3
votes

We are using Datastax Cassandra for our social network and we are designing/data modeling tables we need, it is confusing for us and we don't know how to design some tables and we have some little problems!

As we understood for every query we have to have different tables, and for example user A is following user C and B.

Now, in Cassandra we have a table that is posts_by_user:

user_id      |  post_id       |  text  |  created_on  |  deleted  |  view_count  

likes_count  |  comments_count  |  user_full_name

And we have a table according to the followers of users, we insert the post's info to the table called user_timeline that when the follower users are visiting the first web page we get the post from database from user_timeline table.

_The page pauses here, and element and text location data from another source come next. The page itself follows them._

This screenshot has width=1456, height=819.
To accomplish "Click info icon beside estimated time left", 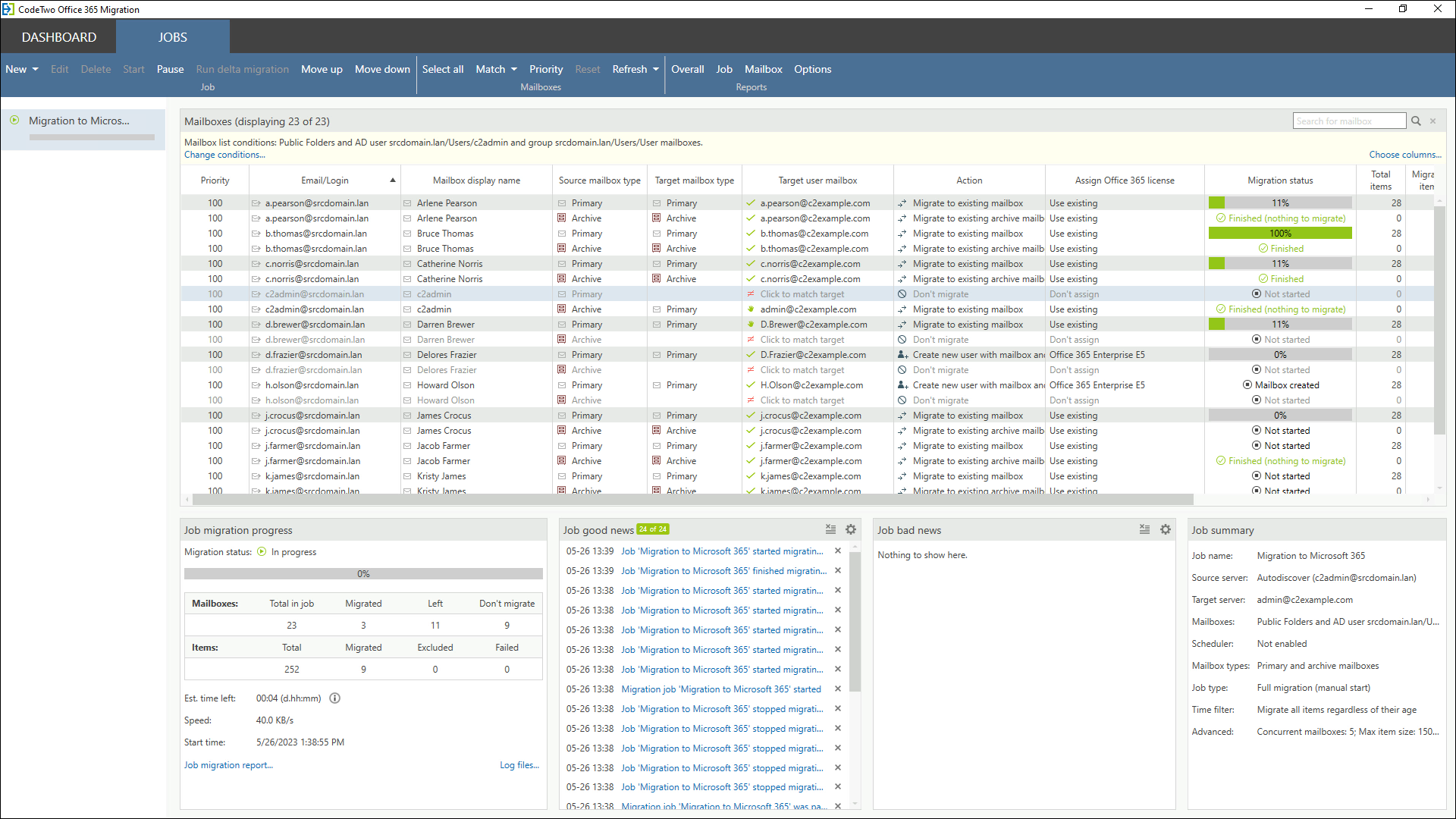I will 334,698.
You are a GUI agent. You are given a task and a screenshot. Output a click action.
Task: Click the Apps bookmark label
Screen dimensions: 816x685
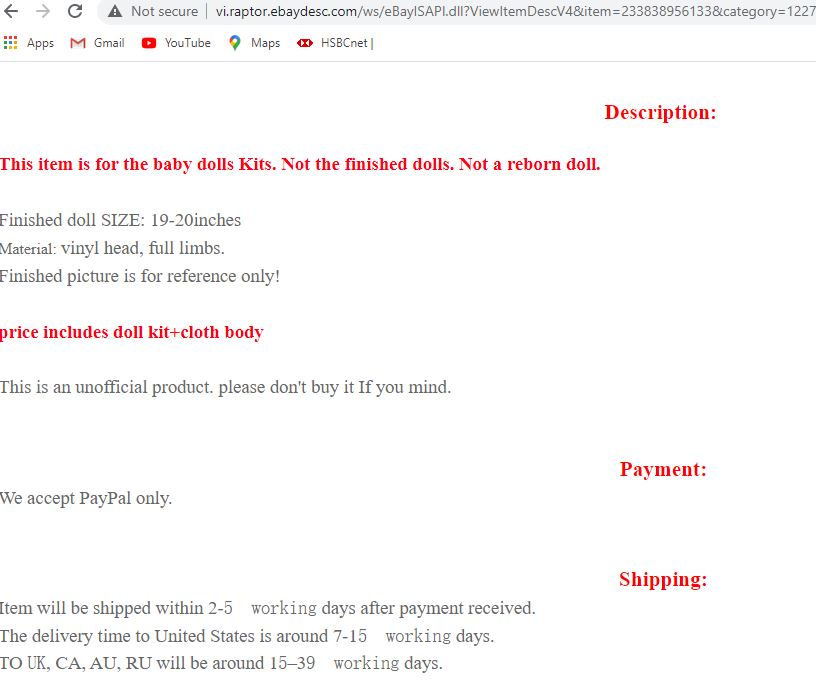(x=41, y=43)
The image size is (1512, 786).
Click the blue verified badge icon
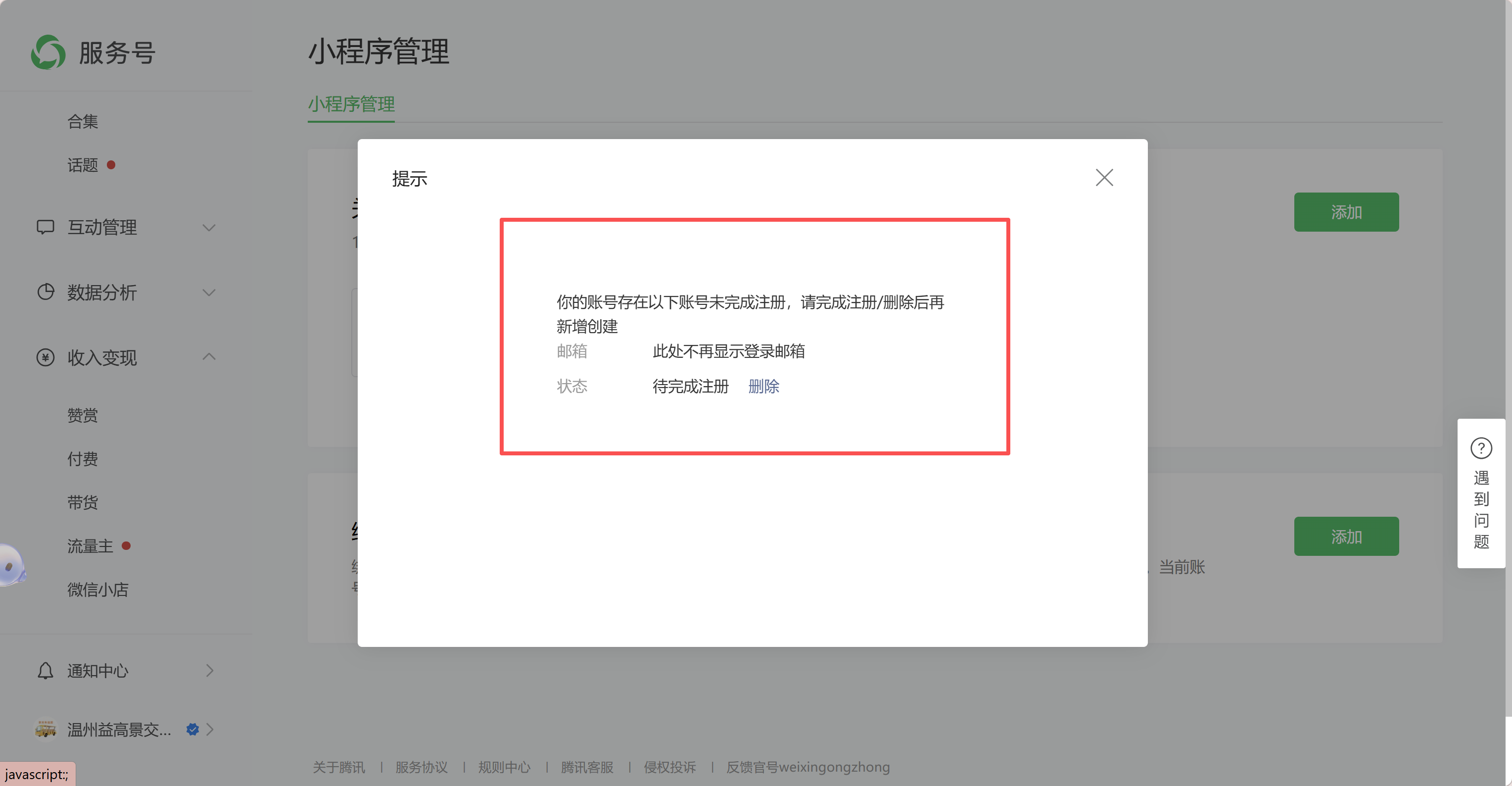[x=192, y=729]
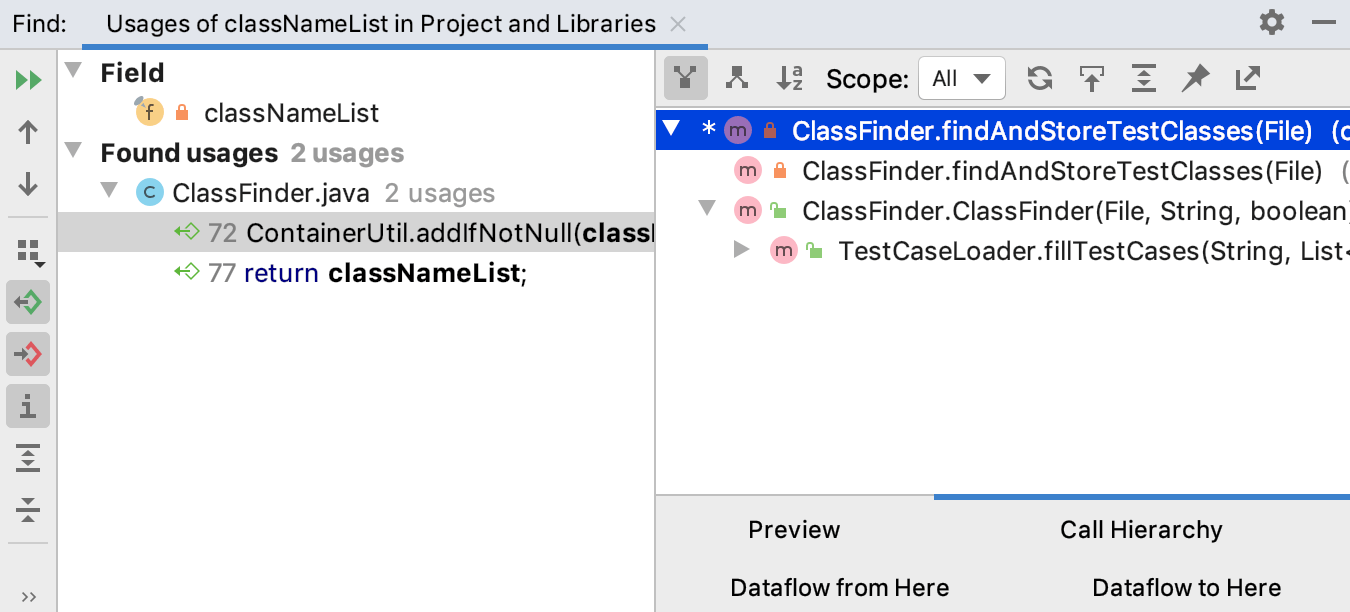Expand TestCaseLoader.fillTestCases node
Viewport: 1350px width, 612px height.
[x=741, y=250]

And here is user_timeline table:

follower_id      |      post_id      | user_id (who posted)  |  likes_count  |  

comments_count   |   location_name   |  user_full_name

First, Is this data modeling correct for follow base (follower, following actions) social network?

And now we want to count likes of a post, as you see we have number of likes in both tables (user_timeline, posts_by_user), and imagine one user has 1000 followers then by each like action we have to update all 1000 rows in user_timeline and 1 row in posts_by_users; And this is not logical!

Then, my second question is How should it be? I mean how should like (favorite) table be?

1

1 Answers

5
votes

Think of using posts_by_user as metadata for a post's information. This would allow you to house user_id, post_id, message_text, etc, but you would abstract the view_count, likes_count, and comments_count into a counter table. This would allow you to fetch either a post's metadata or counters as long as you had the post_id, but you would only have to update the counter_record once.

DSE Counter Documentation: https://docs.datastax.com/en/cql/3.1/cql/cql_using/use_counter_t.html

However,

The article below is a really good starting point in relation to data modeling for Cassandra. Namely, there are a few things to take into consideration when answering this question, many of which will depend on the internals of your system and how your queries are structured. The first two rules are stated as:

Rule 1: Spread Data Evenly Around the Cluster

Rule 2: Minimize the Number of Partitions Read

Taking a moment to consider the "user_timeline" table.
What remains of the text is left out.